I ask that the UK should play a constructive part in the forthcoming UN high-level conference on nuclear disarmament. This conference could make all the difference. It could set the scene for immediate steps in changing policy, such as no first use and de-alerting, before moving the agenda on to longer-term issues of a phased programme to reduce nuclear stockpiles. Will the Minister confirm that the UK will take part in the conference, to be held in New York in May? We have plenty to offer. The UK has done some valuable work on verification; Aldermaston could be a global centre of excellence in nuclear disarmament. We also owe participation to our NATO partners. Having asked them to oppose the ban treaty process, it is now time for nuclear weapon states to provide something in return: a commitment that we are willing to engage with serious nuclear disarmament initiatives.
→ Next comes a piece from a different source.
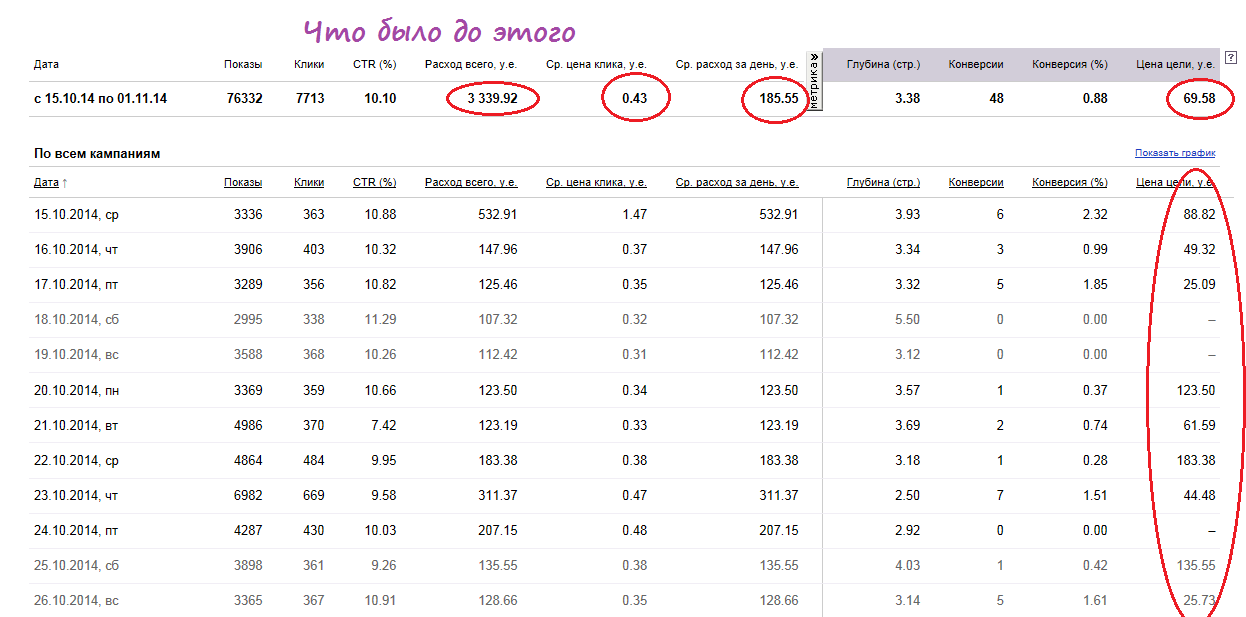
Task: Sort by underlined "Конверсия (%)" header
Action: (1070, 183)
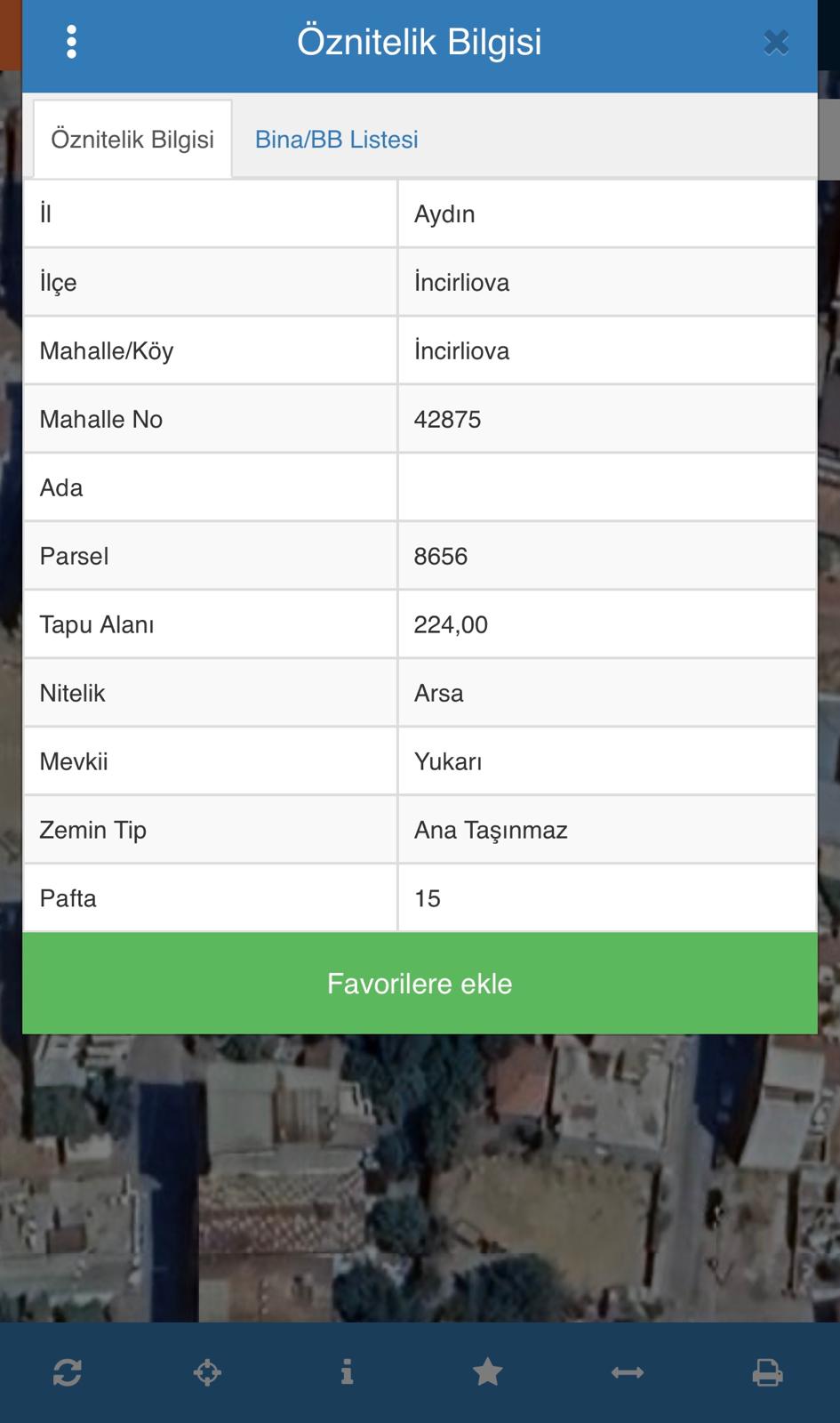Image resolution: width=840 pixels, height=1423 pixels.
Task: Select the Parsel value 8656
Action: pyautogui.click(x=440, y=557)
There is a clear choice. Although this serious subject is not really the time for a joke, this one does illustrate the stupidity of the situation we have got ourselves into. There are two aliens, and the first one says, “The dominant life forms on planet Earth have developed satellite-based nuclear weapons”. The second alien asks, “Are they an emerging intelligence”? The first alien says, “I don’t think so; they have them aimed at themselves”. We have the nuclear weapons aimed at ourselves as mankind. It is time that we made a choice to start on the road to disarmament. It will be a long and difficult road, but we have to start talking. We have to attend the UN high-level conference in New York and I hope that the Minister will have a positive message about that for this House this evening.